## Data records
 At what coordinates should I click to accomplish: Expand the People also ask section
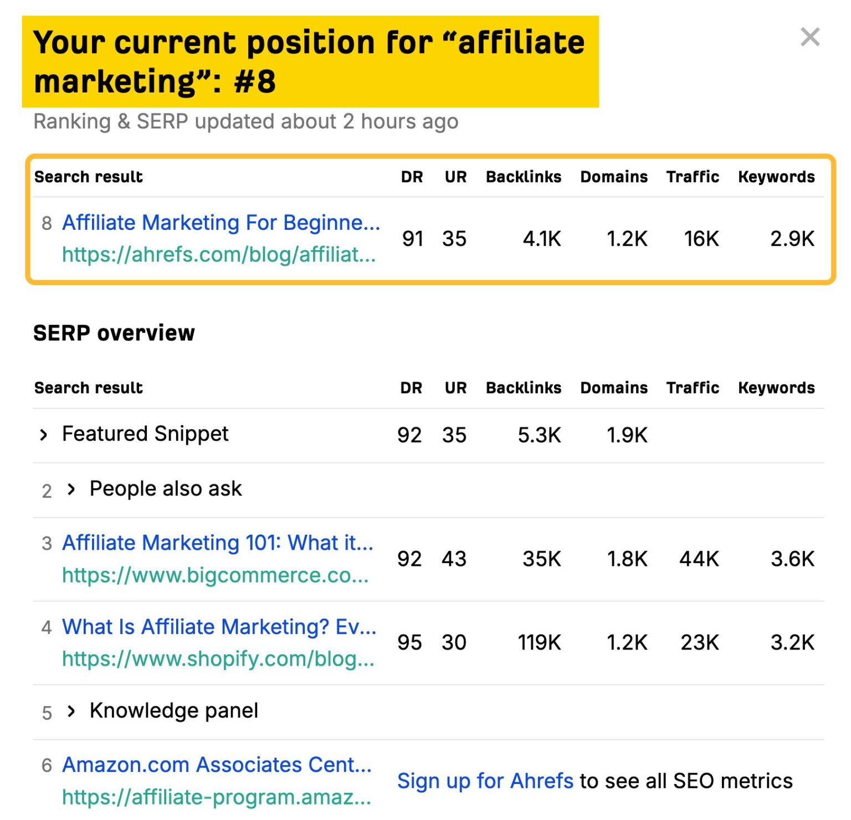[72, 489]
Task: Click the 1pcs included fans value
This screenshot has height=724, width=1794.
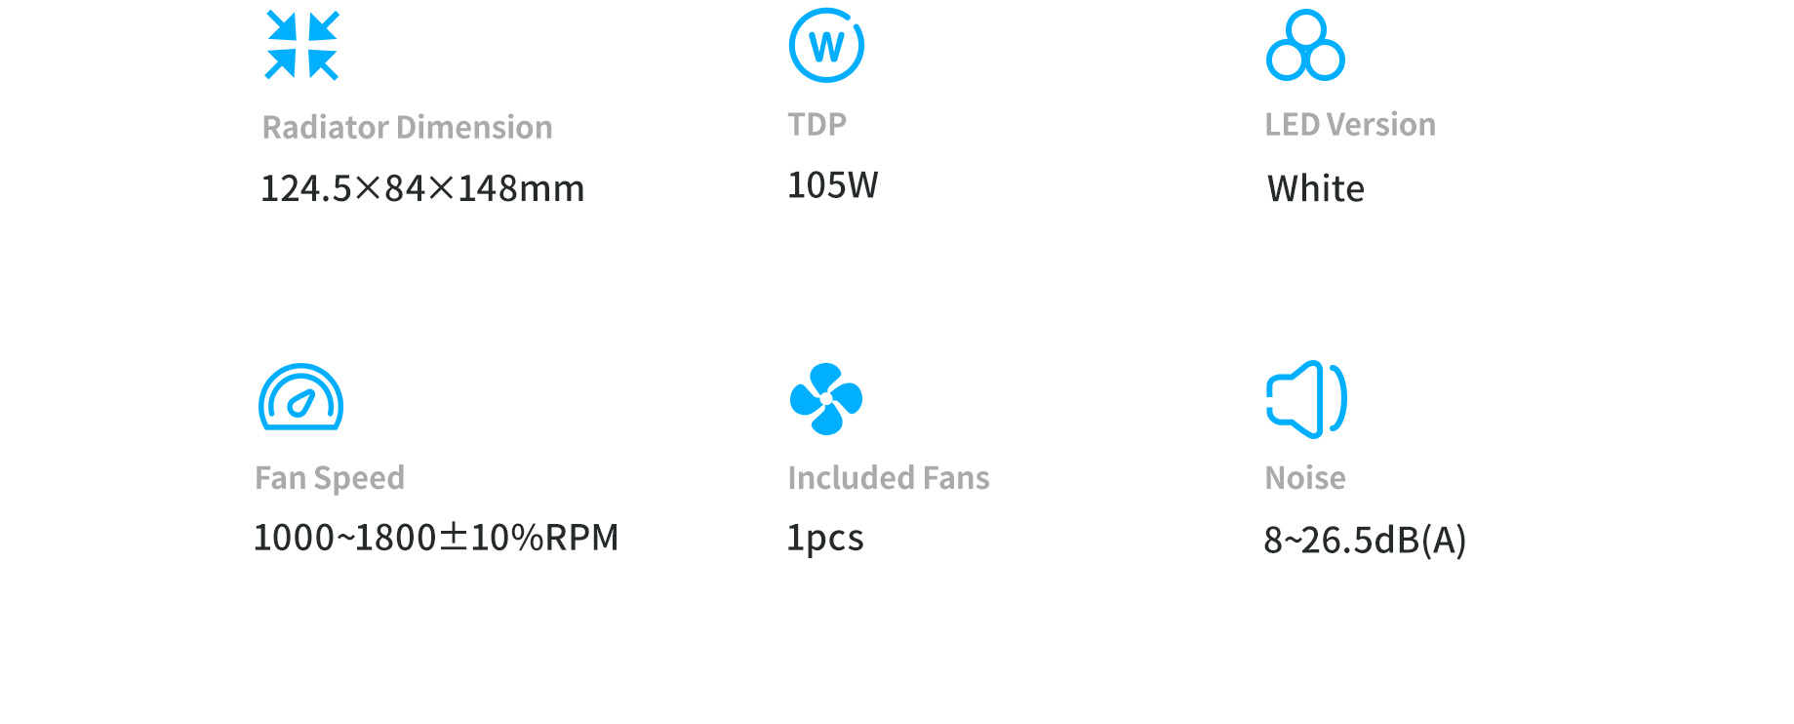Action: 824,538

## Exercise requirements
Please restate the data word for word, leaving out any picture it holds.

## Problem solution
 At what coordinates should I click to accomplish: Expand the People also ask section
[72, 489]
Task: Click the 1pcs included fans value
This screenshot has height=724, width=1794.
Action: 824,538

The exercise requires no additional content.